Reproduce the records from the line containing "Click the person" through the line containing "Action: tap(150, 142)", with both of those lines included. Keep the requests unchanged and increase every coordinate in the answers by 105.
==== STORED ROWS
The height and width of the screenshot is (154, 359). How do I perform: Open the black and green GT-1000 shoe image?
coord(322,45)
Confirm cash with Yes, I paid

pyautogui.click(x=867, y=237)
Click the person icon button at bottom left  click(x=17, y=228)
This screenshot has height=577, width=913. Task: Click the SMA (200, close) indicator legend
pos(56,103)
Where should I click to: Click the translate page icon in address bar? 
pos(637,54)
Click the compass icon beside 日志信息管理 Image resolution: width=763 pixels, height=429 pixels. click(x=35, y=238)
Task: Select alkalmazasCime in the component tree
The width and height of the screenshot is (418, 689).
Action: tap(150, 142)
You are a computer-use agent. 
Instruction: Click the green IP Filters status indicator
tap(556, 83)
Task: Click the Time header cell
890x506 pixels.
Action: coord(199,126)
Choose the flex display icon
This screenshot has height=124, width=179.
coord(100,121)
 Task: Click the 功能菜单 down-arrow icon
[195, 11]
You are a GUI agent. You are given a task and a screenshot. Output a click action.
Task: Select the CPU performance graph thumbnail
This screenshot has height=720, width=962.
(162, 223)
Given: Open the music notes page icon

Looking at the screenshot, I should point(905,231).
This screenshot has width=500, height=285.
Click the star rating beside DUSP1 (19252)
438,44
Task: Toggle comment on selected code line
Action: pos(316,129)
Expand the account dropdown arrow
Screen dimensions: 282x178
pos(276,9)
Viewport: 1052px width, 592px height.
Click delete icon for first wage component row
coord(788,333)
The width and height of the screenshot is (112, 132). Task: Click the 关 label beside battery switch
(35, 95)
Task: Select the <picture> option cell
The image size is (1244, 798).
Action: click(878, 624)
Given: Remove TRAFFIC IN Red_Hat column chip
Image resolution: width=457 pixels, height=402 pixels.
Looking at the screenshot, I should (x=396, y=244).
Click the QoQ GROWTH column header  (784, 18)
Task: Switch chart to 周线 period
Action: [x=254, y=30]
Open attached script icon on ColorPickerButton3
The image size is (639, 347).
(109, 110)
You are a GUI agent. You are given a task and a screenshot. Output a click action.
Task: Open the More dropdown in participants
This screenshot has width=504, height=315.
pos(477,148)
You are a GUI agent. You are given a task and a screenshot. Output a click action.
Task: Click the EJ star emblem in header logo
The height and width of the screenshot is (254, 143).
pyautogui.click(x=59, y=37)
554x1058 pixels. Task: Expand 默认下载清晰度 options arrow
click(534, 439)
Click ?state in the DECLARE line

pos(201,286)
========
TASK ANSWER
Click the person icon button at bottom left  click(x=122, y=333)
This screenshot has height=577, width=913. Task: Click the SMA (200, close) indicator legend
pos(161,208)
Where should I click to: Click the translate page icon in address bar? 
pos(742,159)
Click the compass icon beside 日志信息管理 Image resolution: width=763 pixels, height=429 pixels. click(x=140, y=343)
Task: Select alkalmazasCime in the component tree
The width and height of the screenshot is (418, 689).
Action: tap(255, 247)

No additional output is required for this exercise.